How long were you sitting on it for?
It was supposed to come out in July 2020 and we pushed it a full year. At the time to I was like, ‘oh, you know, a couple of months between book and record is pretty significant and people will stop talking about the book by then and we’ll have a record. They were companion pieces in that way.

Was it meant to be that way? At least in terms of the content of the album and the book. Was it always supposed to have this similar thread or DNA?
No, I didn’t think of them really. I do think that mentally working on this book made me feel different going into this new album. I felt just overjoyed, getting to work on record again, after sort of slogging away for so long alone. I was returning to familiar that when I started working on this record. I had gotten to the point where I had said everything I needed to say about this experience that’s really dominated my work for the last five years. And so it was time to kind of write something totally new.

What’s it been like getting back into it this year? Like, you know, was there any hesitancy like a slight nervousness performing live again?
Surprisingly, I was very nervous. Especially after a year and a half of not seeing many people and then suddenly playing to our biggest crowds. I’m not someone that’s typically had too much performance anxiety, but for the first time, I think I had to really grapple with that this year I don’t know if it’s partially because of the pandemic. But, probably both because of the coming of the pandemic and also just the hitting the level that we are now — I never anticipated.
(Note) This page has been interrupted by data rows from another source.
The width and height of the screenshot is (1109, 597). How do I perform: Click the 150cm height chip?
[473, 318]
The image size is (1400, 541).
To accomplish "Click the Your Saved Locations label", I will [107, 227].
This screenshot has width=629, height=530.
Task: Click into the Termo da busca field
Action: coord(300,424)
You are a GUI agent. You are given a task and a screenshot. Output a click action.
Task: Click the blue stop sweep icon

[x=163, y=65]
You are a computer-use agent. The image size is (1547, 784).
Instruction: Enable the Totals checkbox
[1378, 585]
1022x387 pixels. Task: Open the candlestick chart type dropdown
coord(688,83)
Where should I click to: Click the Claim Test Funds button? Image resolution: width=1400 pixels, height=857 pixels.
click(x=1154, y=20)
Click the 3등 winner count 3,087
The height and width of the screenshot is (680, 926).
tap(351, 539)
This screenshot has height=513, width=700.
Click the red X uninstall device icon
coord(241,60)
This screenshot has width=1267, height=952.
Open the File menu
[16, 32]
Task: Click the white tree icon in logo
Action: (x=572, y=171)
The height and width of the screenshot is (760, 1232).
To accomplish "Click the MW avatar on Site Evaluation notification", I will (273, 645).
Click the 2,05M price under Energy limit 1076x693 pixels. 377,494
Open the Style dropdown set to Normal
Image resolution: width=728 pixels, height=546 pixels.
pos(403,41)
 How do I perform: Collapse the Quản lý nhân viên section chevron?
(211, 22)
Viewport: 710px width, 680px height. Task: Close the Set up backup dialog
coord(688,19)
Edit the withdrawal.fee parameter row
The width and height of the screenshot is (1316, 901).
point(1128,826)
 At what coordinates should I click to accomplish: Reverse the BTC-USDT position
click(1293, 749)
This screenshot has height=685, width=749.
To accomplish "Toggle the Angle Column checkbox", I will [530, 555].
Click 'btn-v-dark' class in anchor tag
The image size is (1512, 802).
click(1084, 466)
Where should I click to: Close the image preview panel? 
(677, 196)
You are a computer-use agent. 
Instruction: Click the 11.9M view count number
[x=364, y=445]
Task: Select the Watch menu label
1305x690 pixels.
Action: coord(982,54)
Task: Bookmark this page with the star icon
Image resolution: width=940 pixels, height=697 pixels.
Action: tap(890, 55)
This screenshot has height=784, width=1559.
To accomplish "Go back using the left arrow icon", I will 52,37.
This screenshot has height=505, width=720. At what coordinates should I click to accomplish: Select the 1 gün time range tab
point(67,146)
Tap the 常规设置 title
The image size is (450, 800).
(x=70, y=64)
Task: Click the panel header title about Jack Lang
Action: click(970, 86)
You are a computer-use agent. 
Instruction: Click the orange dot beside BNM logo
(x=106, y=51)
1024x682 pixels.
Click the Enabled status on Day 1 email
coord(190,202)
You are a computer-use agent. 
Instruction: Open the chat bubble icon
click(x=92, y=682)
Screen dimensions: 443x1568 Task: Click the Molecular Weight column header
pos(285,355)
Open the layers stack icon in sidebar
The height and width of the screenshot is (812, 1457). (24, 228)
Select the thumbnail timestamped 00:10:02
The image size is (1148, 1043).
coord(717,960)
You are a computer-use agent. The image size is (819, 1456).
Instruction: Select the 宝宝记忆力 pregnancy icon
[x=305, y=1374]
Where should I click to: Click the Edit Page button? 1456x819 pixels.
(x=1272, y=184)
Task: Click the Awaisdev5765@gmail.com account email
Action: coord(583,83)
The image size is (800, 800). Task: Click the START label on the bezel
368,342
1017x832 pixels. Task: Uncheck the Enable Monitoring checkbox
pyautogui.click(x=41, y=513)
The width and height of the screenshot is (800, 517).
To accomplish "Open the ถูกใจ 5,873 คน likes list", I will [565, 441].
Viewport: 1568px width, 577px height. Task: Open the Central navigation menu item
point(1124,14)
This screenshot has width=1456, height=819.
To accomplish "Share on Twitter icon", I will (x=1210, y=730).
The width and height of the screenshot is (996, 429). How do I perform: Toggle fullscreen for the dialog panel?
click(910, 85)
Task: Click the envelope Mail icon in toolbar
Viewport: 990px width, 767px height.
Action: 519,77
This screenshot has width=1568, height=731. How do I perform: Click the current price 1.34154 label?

Even in my wildest teenage dreams. I never thought we would be on a [tour] bus. I never thought we’d be playing to thousands of people overnight. It’s surpassed everything I thought for myself. I think that there’s this constant pressure of just like how do I take advantage of where I’m at right now?


Japanese Breakfast
(Credit: Vans)


It seems like you’re taking every all the positiveness of this demand that people want to see you and taking it as the positive thing it should be instead of the anxiety could be if that makes sense.
It’s a double-edged sword. I think in some ways, that kind of nervousness keeps you on your toes. It keeps you pushing yourself, and it makes it so you’re never taking anything for granted. It’s also like, be so nervous all the time about doing your best.

Like, getting my voice back into shape, getting my playing back into shape playing piano live for the first time. And the band has gotten so good. We’ve added some really amazing players that make you want to make you realize that I’ve really got to up my game here.

What has been the most cathartic thing about performing this year?
Oh, God, like all of it. I know it’s a boring answer. I just miss the heartbeat of the band and crew. Watching everyone have their individualized tasks, and it all coming together to accomplish something huge every single night. Of course, seeing the kids and having songs that you wrote some back to you and yeah, just getting to do it all.

What about the Grammy nomination?
I was definitely caught off guard. It felt like a one in a 1,000 kind of chance. I definitely felt like a dark horse.

Are you going to the ceremony?
Oh fuck yeah. At this point, I’m in such good company if I lose it. But yeah, I’m excited to go and it’s such an honor.

What was one of your favorite activities of 2021 that people may or may not know about you?
I got really into online chess.

How did you fall into that?
I started going to chess clubs when I was in fourth grade. From fourth grade to seventh grade, I was in chess club. Then I was a preteen and lost interest and wanted to have a social life. then, of course, in 2020, when Queen’s Gambit came on, I was reminded of my love for that game. At this point, all of my interests and passions have transferred into jobs. So chess is kind of this nice thing that I have no real aspiration for. It’s just a frivolous thing I can enjoy.